═══ Supplied information ═══

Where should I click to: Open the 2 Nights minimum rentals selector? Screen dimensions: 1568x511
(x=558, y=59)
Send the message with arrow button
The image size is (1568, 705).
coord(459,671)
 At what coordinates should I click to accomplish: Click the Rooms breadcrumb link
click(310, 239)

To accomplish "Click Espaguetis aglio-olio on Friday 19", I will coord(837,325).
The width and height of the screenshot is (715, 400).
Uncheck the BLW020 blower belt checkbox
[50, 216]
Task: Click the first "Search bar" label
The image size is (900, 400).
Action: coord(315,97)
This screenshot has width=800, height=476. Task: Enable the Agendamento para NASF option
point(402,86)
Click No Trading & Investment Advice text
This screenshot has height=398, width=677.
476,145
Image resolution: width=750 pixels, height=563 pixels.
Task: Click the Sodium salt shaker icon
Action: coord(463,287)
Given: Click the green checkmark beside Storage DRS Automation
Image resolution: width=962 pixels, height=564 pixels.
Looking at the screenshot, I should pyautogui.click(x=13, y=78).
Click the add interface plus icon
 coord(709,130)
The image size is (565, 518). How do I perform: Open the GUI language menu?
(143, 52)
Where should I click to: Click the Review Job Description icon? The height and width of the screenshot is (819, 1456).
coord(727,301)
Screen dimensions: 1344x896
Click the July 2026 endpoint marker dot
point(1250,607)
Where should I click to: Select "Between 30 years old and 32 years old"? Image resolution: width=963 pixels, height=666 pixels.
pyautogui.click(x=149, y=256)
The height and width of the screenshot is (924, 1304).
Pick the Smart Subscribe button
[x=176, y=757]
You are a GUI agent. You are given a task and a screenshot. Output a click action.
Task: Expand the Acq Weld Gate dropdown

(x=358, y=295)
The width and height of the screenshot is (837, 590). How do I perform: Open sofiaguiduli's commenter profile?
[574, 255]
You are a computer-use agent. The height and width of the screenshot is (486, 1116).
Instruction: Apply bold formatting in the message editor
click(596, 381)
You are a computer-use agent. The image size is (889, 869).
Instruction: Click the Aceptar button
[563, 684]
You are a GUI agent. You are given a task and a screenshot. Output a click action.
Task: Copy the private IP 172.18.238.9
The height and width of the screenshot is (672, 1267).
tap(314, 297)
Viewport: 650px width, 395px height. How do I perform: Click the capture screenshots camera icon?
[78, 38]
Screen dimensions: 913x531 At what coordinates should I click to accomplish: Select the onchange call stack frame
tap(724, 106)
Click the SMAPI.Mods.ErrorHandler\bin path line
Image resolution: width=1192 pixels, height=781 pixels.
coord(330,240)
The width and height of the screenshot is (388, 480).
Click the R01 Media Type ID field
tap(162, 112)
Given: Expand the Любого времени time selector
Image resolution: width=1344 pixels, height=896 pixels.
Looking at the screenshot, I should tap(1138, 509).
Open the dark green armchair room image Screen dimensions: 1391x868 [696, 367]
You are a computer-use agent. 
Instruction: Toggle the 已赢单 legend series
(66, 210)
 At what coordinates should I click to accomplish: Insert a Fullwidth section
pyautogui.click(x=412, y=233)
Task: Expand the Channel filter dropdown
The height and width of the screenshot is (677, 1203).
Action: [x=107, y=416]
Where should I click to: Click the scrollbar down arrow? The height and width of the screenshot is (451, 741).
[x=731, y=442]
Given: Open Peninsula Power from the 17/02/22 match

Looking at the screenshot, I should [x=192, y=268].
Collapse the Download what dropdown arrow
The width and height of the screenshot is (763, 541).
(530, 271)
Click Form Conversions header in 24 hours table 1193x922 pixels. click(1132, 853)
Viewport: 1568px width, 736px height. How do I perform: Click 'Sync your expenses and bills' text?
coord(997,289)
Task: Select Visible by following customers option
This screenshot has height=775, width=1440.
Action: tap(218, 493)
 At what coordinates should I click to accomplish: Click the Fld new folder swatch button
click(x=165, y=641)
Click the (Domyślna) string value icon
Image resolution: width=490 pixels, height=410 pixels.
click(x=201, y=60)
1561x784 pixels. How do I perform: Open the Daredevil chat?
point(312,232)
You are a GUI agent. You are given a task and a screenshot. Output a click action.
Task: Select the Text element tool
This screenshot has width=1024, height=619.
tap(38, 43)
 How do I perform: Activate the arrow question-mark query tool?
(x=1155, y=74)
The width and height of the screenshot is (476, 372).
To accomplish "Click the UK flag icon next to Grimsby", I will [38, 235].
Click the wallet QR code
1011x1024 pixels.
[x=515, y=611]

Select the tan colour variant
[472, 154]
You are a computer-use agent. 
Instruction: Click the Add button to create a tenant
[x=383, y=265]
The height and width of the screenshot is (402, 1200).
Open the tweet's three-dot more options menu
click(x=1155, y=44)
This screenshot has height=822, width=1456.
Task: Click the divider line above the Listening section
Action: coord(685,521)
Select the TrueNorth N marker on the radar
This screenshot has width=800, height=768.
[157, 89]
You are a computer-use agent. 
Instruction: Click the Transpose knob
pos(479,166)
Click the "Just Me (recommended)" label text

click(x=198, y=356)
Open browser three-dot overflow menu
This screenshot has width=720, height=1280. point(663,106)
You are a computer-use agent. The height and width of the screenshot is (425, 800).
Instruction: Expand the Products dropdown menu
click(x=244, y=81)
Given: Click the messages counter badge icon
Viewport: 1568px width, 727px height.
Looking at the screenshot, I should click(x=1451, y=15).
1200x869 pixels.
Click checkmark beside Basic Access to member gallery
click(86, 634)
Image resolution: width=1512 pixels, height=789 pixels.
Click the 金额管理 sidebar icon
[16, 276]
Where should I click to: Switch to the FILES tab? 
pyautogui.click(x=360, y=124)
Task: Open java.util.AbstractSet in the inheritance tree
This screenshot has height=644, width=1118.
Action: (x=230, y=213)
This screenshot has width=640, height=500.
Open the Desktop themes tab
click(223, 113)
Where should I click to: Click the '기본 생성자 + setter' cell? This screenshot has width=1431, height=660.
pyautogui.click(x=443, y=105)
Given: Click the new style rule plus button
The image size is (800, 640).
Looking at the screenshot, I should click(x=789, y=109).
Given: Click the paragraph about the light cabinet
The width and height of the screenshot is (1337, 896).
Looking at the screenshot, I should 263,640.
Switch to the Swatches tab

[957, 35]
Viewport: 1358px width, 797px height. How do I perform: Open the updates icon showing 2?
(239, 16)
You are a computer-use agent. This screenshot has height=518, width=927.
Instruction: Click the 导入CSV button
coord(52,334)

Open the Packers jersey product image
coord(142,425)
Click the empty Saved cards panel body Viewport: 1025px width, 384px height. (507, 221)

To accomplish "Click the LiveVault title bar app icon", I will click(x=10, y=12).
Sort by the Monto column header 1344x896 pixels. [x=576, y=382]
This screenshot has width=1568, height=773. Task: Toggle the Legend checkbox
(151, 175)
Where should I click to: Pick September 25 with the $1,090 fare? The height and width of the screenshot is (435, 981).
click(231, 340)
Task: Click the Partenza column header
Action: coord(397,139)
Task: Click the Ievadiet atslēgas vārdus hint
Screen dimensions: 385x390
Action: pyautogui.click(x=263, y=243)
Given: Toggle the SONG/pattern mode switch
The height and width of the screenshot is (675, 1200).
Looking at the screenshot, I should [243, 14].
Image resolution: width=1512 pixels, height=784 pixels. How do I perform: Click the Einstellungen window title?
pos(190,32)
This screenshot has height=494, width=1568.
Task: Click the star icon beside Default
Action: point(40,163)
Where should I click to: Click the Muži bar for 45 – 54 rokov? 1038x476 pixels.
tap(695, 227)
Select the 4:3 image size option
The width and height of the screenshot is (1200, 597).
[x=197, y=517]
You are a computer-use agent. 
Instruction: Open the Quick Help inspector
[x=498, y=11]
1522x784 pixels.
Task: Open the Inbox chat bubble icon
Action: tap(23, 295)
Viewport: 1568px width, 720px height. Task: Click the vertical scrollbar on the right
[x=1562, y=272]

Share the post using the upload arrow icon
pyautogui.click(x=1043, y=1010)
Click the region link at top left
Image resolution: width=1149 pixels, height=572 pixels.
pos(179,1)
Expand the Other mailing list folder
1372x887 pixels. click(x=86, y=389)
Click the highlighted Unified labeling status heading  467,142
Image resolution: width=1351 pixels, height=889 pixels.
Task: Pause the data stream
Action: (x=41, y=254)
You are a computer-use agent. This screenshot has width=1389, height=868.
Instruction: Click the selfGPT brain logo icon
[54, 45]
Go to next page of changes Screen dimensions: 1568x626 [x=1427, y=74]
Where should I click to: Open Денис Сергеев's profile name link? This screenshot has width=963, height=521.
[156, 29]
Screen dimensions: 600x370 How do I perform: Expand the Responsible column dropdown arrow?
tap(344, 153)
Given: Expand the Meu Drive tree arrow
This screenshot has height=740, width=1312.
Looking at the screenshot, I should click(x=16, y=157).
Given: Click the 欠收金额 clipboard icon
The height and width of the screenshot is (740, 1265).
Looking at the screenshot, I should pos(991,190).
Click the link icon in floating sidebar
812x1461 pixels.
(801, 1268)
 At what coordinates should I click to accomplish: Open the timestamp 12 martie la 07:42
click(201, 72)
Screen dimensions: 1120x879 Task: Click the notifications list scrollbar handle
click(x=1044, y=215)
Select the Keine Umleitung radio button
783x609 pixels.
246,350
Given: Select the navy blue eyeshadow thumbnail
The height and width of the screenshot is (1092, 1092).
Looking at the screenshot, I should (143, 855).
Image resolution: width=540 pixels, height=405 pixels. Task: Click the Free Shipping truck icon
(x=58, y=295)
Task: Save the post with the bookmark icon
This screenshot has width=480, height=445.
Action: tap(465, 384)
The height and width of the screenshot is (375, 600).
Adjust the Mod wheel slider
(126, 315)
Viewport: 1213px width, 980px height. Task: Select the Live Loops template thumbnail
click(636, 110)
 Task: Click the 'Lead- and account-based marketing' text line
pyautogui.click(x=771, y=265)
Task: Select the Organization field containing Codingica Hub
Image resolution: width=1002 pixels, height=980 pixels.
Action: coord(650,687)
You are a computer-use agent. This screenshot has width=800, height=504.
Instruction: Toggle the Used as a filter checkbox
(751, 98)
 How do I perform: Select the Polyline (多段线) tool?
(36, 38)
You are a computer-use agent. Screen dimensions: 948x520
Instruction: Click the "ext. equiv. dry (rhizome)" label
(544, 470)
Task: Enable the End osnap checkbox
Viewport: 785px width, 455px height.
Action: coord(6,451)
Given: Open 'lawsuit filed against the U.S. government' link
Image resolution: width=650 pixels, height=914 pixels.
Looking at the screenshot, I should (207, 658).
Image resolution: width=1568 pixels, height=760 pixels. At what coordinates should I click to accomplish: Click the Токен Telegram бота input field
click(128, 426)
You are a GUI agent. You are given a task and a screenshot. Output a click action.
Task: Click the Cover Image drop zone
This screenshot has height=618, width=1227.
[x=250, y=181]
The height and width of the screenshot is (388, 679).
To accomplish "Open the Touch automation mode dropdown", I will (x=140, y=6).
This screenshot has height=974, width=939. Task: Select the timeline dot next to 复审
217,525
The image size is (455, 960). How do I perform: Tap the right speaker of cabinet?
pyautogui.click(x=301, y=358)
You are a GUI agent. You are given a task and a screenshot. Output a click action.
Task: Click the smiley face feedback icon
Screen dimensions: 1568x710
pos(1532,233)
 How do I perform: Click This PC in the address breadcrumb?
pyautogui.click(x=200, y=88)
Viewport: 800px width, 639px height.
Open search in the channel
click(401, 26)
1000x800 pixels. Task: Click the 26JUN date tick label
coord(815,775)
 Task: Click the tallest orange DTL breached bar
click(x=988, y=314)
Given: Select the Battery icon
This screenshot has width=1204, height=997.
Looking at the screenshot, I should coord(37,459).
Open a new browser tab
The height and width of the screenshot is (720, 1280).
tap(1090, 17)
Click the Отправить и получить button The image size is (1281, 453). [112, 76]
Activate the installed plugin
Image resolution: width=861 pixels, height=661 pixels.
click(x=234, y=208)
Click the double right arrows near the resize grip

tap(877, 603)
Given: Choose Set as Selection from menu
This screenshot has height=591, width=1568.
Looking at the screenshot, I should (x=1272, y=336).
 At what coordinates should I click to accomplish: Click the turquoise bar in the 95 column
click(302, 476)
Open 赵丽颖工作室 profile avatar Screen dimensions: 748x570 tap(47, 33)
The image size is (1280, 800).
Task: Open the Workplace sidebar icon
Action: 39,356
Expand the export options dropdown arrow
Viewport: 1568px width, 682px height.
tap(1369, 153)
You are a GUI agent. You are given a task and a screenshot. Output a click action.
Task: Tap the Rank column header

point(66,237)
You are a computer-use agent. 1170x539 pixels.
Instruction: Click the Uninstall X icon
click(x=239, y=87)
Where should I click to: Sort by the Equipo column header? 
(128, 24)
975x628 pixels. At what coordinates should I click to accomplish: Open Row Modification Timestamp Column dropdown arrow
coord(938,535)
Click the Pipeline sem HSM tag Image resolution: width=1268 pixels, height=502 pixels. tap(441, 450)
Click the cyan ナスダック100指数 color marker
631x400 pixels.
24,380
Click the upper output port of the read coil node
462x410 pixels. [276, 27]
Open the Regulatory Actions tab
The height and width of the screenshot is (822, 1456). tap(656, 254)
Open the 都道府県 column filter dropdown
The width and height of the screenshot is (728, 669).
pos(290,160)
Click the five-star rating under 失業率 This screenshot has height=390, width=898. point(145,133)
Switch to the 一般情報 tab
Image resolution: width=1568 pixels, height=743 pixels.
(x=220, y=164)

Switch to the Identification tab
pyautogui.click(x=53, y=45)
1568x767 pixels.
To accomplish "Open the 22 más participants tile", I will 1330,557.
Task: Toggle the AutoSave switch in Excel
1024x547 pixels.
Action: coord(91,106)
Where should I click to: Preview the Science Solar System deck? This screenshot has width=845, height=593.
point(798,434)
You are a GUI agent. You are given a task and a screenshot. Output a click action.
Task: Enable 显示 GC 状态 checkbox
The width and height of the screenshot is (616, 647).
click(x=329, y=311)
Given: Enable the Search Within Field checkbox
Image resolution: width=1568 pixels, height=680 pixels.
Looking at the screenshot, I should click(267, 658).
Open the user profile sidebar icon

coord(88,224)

═══

What this task involves: Return only the number of lines in the data above that include the word "mode".

Completed task: 2